EarthquakesAre large earthquakes linked across the globe?

Published 3 August 2012

The past decade has been plagued with what seems to be a cluster of large earthquakes, with massive quakes striking Sumatra, Chile, Haiti, and Japan since 2004; some researchers have suggested that this cluster has occurred because the earthquakes may be “communicating” across large distances, possibly triggering each other; a new analysis, however, that the cluster could just as well be the result of random chance

Building toppled by massive Turkish quake // Source: portaloko.hr

The past decade has been plagued with what seems to be a cluster of large earthquakes, with massive quakes striking Sumatra, Chile, Haiti, and Japan since 2004. Some researchers have suggested that this cluster has occurred because the earthquakes may be “communicating” across large distances, possibly triggering each other. A new analysis by Tom Parsons and Eric Geist concludes, however, that the cluster could just as well be the result of random chance.

A Seismological Society of America release reports that each of the devastating quakes in the 2000s drew huge media coverage and required extensive rebuilding and economic restoration. The intense interest in the earthquakes has led some to wonder if we are living in the middle of an “age of great quakes,” similar to a global cluster of quakes in the 1960s. It is important to know whether these clusters occur because big earthquakes trigger others across the world, Parsons and Geist say, in order to predict whether more severely destructive quakes might be on the way.

To determine if the quake clusters in the 1960s and 2000s could be attributed to random chance, the researchers looked at the timing between the world’s largest earthquakes — magnitude 8.3 and above—at one-year intervals during the past 100 years. They compared simulated lists of large quakes and the list of real quakes during this time with the between-quake intervals expected from a random process. The intervals between the real-life large quakes are similar to what would be expected from a random process, they found. In other words, the global hazard of large earthquakes is constant in time. Except in the case of local aftershocks, the probability of a new large quake occurring isn’t related to past global quakes.
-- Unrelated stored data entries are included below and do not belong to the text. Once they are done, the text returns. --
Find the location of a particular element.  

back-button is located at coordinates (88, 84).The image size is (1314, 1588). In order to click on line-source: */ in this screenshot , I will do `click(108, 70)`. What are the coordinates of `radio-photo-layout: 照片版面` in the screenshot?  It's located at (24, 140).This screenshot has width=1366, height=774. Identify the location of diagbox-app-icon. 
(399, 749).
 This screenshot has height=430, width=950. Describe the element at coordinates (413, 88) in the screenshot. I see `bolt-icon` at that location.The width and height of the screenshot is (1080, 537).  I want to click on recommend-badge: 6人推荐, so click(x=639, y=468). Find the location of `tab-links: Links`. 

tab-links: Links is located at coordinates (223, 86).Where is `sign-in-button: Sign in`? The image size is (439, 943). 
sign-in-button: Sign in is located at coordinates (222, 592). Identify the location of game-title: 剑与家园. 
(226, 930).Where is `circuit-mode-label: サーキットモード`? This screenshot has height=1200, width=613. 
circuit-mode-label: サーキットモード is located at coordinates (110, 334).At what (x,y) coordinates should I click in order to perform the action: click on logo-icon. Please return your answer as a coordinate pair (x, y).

This could be disappointing news for researchers who thought global communication between quakes might offer a way to predict the most severe seismic activity. There also may be some good news, however, after a decade of destruction. If global great earthquakes are occurring at random, the authors say, then a specific number of quakes that cluster together within a short time is unlikely to be repeated in a similar way over a 100-year span.

The paper, “Were Global M­8.3 Earthquake Time Intervals Random between 1900 and 2011?” by Tom Parsons and Eric Geist of the U.S. Geological Survey, will appear in the August issue of the Bulletin of the Seismological Society of America.